在Src中，磷酸化靶位点1、2个酪氨酸残基的变化对肿瘤产生有重要影响。

转化的逆转录病毒的性质在定义致癌基因时起了重要作用。

而致癌基因是由原癌基因的激活生成的，这一概念为动物癌症提供了重要标准。

但是，许多在人类癌症中发生事件在病毒中间物中却不存在，并且其它机制也与致癌基因产生有关。

28.3 鼠原癌基因能够被突变激活
通过直接检测转导的方法可鉴定一些致癌基因。

正常的受体细胞可用动物肿瘤中的DNA杂交(事实上，已知的鼠NIH3T3成纤维细胞系被用作受体细胞)。

其过程如图28.9所示。

如果一种基因有助于转化发生，将它导入新细胞最终会使细胞转化。

另一种检测采用将细胞注入裸体(Nude)鼠(它丧失移植的免疫抗性)，于是形成肿瘤的能力便可在动物中直接观测到。

当一个细胞在3T3培养物或其它培养物中发生转化时，其后代堆积成一团。

这种聚团(Focus)现象可用于检测DNA制备物的转化能力。

从肿瘤细胞中分离出DNA制备物开始，这种聚团形成率很低。

但一旦转化基因被分离和克隆，可得到更高的转化率。

事实上，基因的转化能力可用克隆序列产生的聚团形成效率来衡量。

有转化活性的DNA只能从有肿瘤基因的细胞中分离出来，在正常DNA中不存在。

通过这种检测分离出的转化基因有两个显著性质:
•它们与正常细胞的DNA有十分相似的序列。

这表明转化是由正常细胞基因(原癌基因)突变产生致癌基因导致的。

这种变异可能是一种点突变或c-onc 基因附近大范围的DNA重排。

•它们在目前已知的转化病毒致癌基因中含有副本。

表明原癌基因花样(Repertoire)是有限的，并且这些基因可能就是突变产生癌基因或因突变形成病毒致癌基因的靶基因。

来源于c-ras家族的致癌基因，可用交叉感染检测。

这个家族包含几种人和鼠的活性
基因，在基因组中分散存在(也有许多假基因)单个基因。

N-ras、H-ras和K-ras，都紧密关联，并编码～21kD的蛋白质产物，统称为p21ras。

H-ras和K-ras基因有V-ras副本，分别由鼠科肉瘤(Murine sarcoma)病毒Harvey和Kirsten株携带(见图28.8)。

每个v-ras基因与相关c-ras基因紧密相关，只有少量氨基酸不同。

Harvey和Kirsten病毒株应起源于独立的重排，使原始病毒获得相关c-ras序列。

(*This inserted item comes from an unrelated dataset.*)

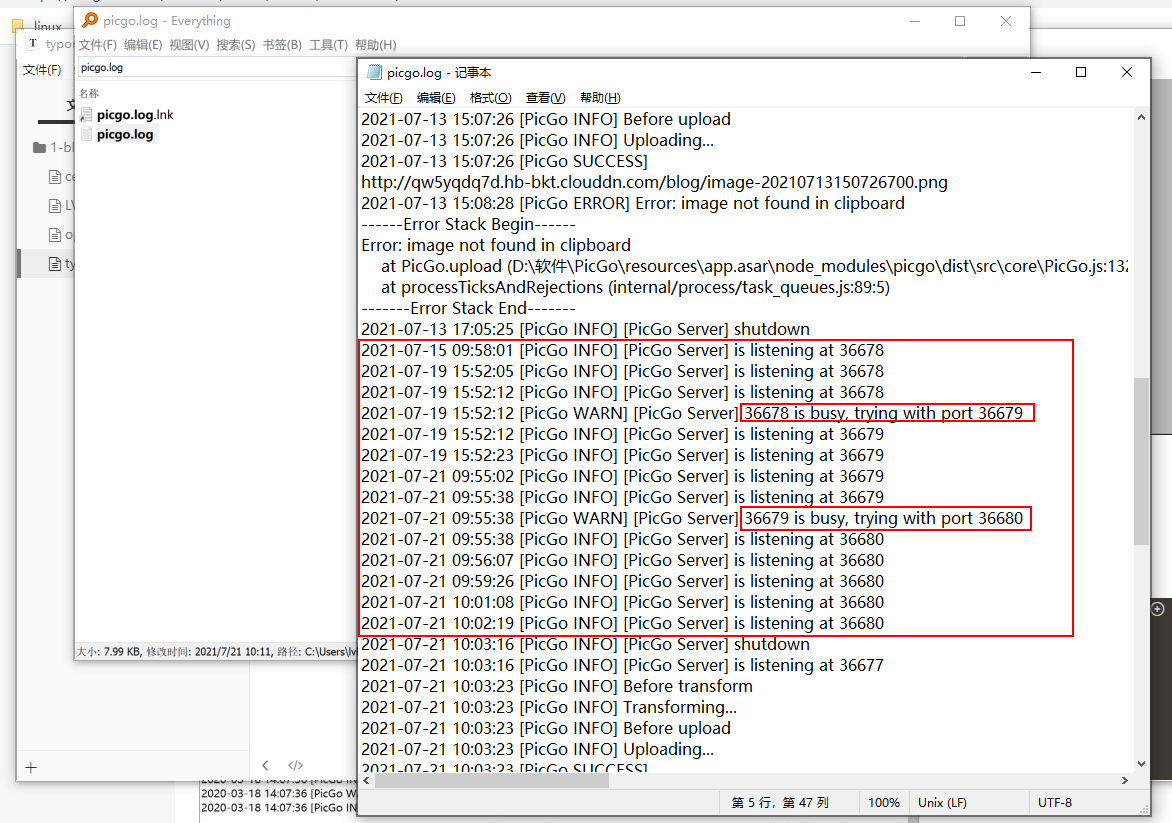Maximize the Everything window
Image resolution: width=1172 pixels, height=823 pixels.
960,21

c-ras基因致癌的变种在病毒原始肿瘤和肿瘤细胞系制备的转化DNA中已发现。

每个c-ras原癌基因都会因单个碱基突变成为一个转化的致癌基因。

人类肿瘤中几个独立的突变通常是导致一个Ras蛋白质12位或61位氨基酸被取代。

图28.9 某些肿瘤细胞具有将正常细胞也转化为
肿瘤细胞的能力，可利用细胞的这种特性，通过
转染实验，直接分离某些癌基因。

图28.10 在正常依赖于Ras的通路中，Ras的活
性可通过控制GNRF或GAP来调控。

但在Ras
突变细胞株中，Ras持续处于有活性的状态，而
且极难转变(癌变可引起某细胞蛋白失控)。

第12位是v-H-ras和v-K-ras基因发生突变的位点之一。

所以突变发生在逆转录病毒的v-ras基因和多倍体鼠及人类肿瘤的突变c-ras基因的同一位置。

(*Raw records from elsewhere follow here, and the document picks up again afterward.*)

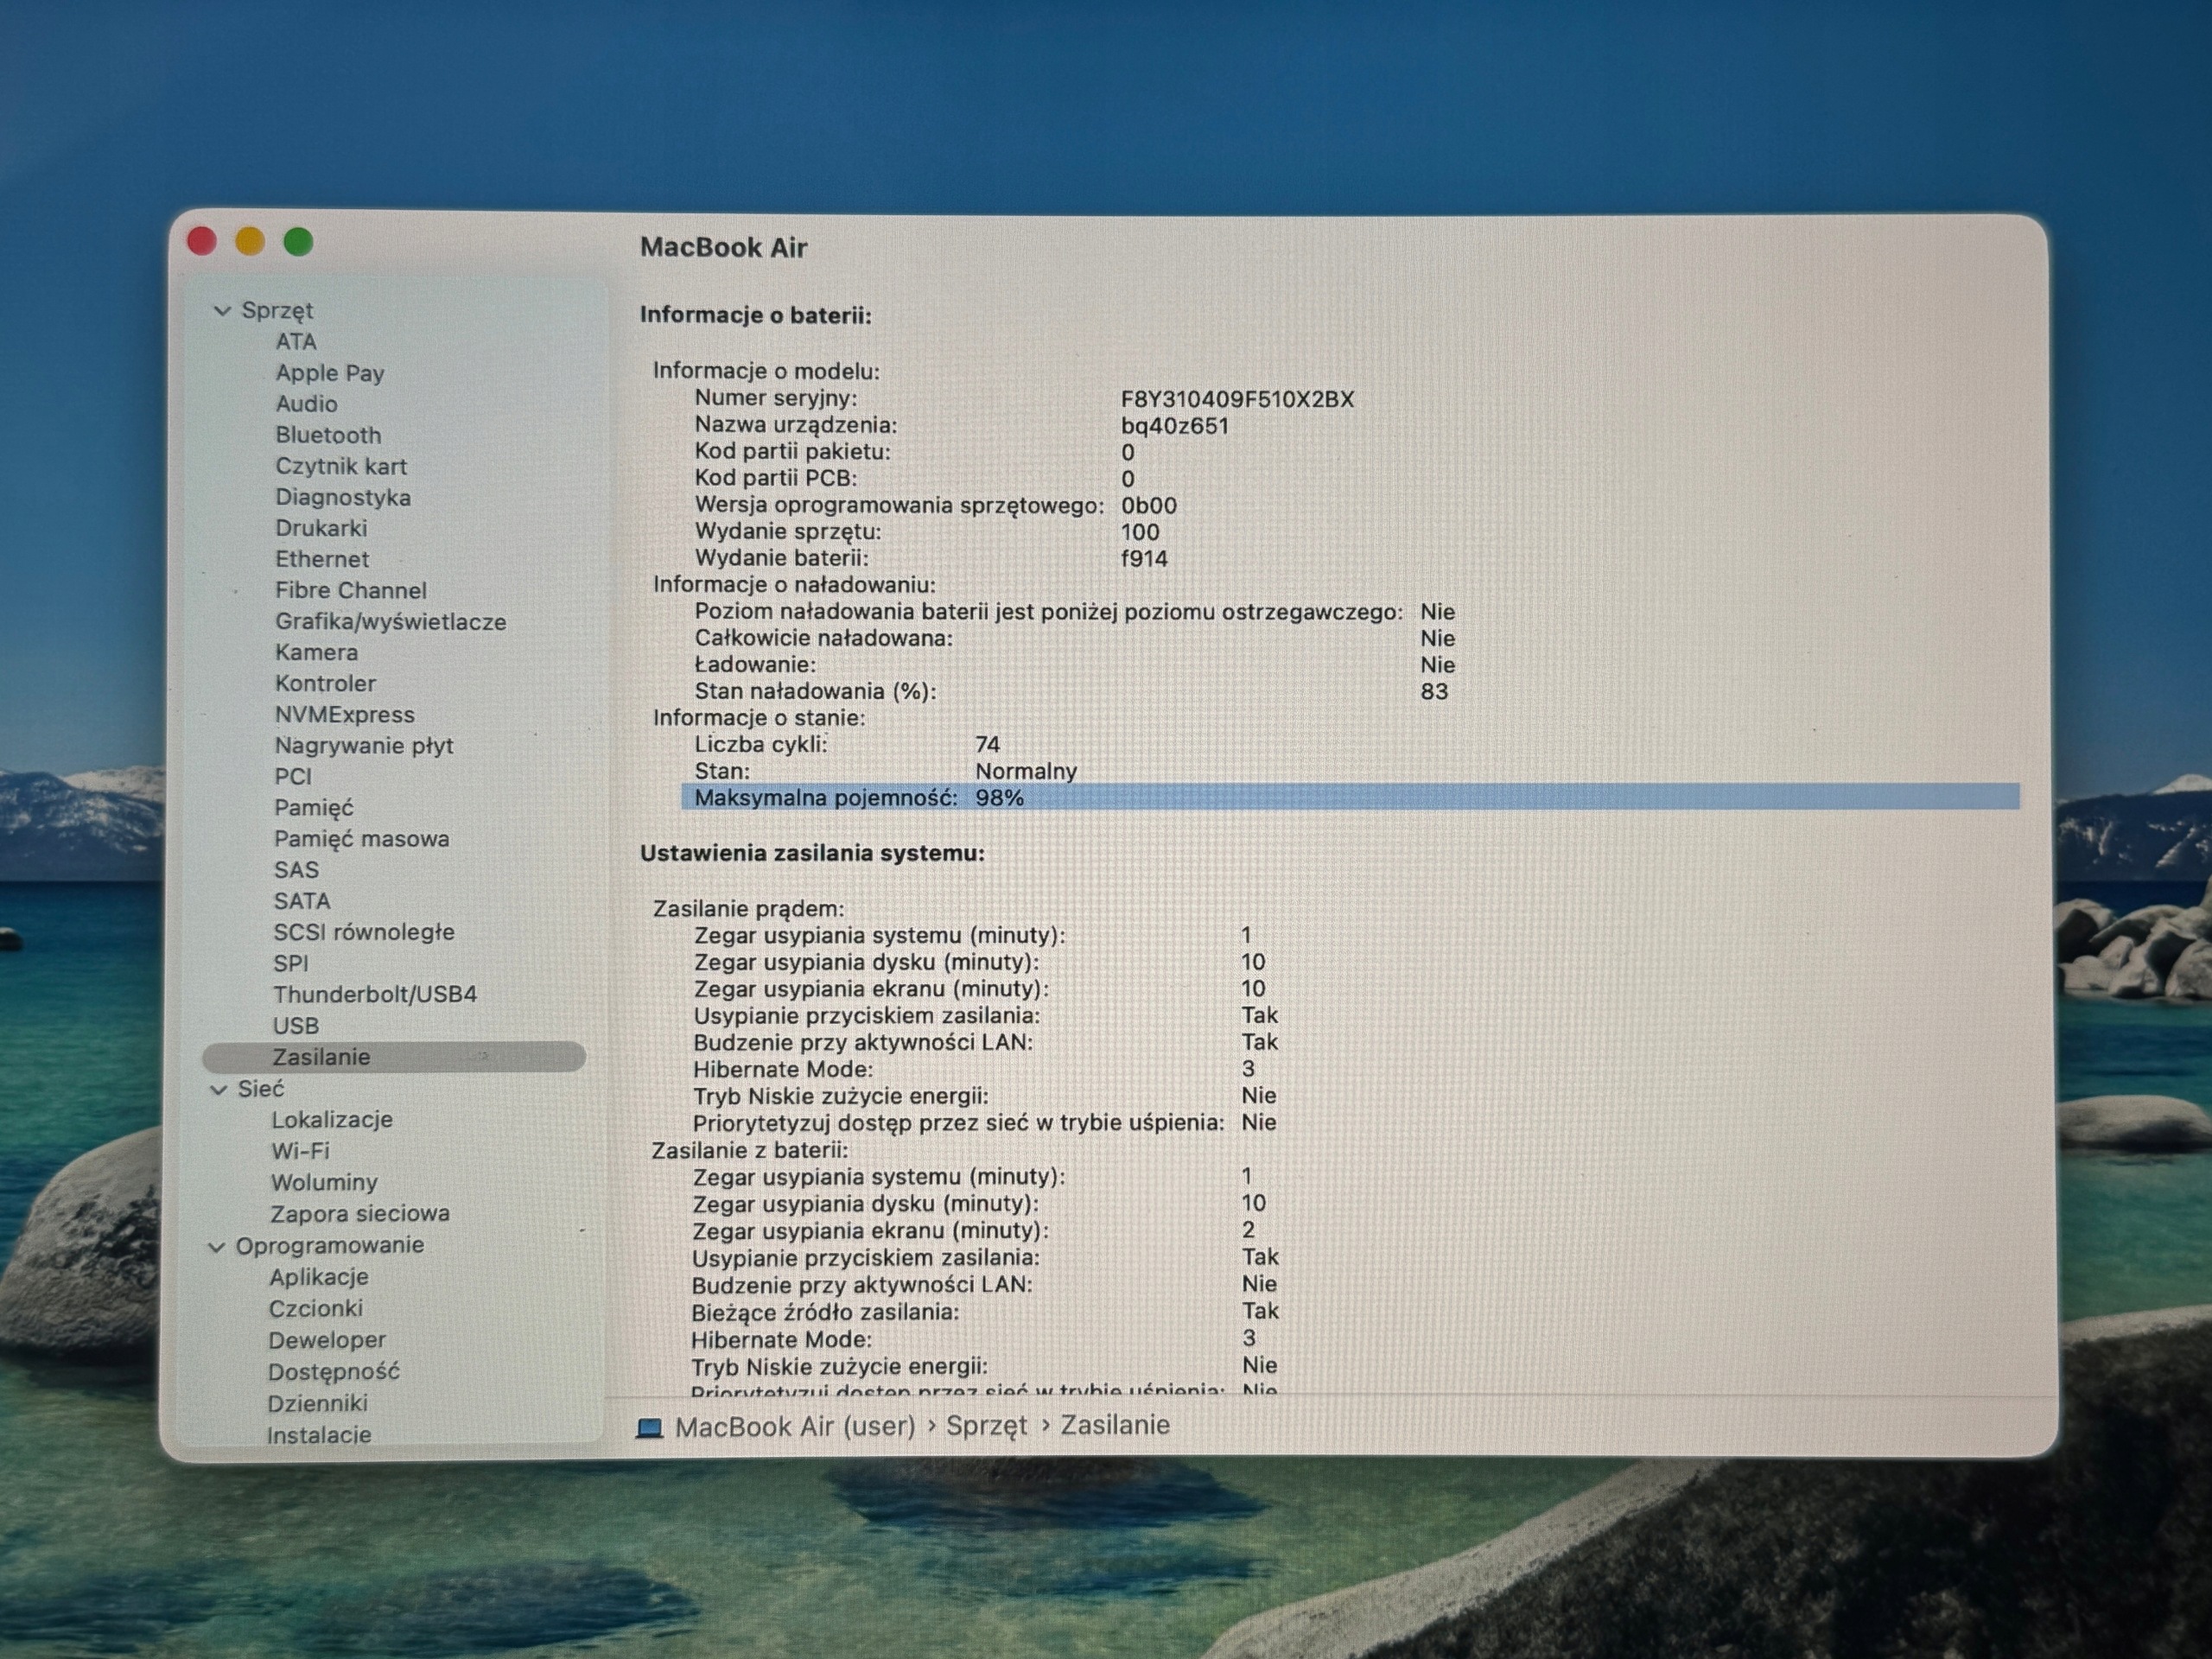The image size is (2212, 1659).
Task: Click MacBook Air (user) in path bar
Action: coord(795,1427)
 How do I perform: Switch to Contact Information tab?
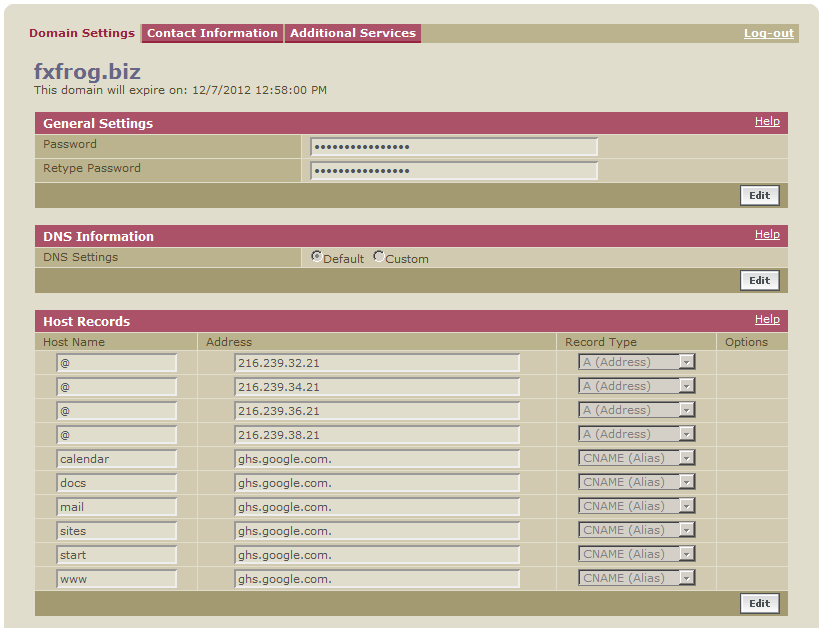tap(212, 33)
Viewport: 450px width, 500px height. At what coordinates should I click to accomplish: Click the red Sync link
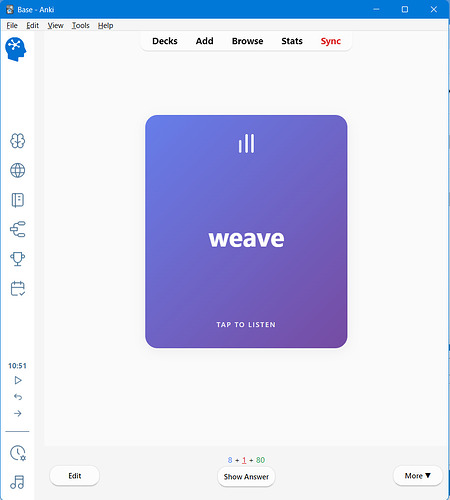tap(331, 41)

这表明正常的c-Ras蛋白质能通过鼠和人(可能任一种哺乳动物)中某一密码子突变被转化为致癌基因的形式。

由此得出一条规律：编码序列的置换可使细胞原癌基因转化为一个致癌基因。

这一致癌基因与机体中自发肿瘤的出现紧密相关。

它也可由逆转录病毒携带，这种情况下肿瘤由病毒性感染引发。

在致癌基因发生边缘，ras基因保持细微的平衡。

几乎所有发生在12或61位的突变都能使c-ras原癌基因转化为活性致癌基因。

3种c-ras基因在12位都有甘氨酸。

如果它在体外被除脯氨酸外的其它19种氨基酸任一种取代，突变的c-ras基因可转化培养细胞。

取代氨基酸的具体类型影响转化能力。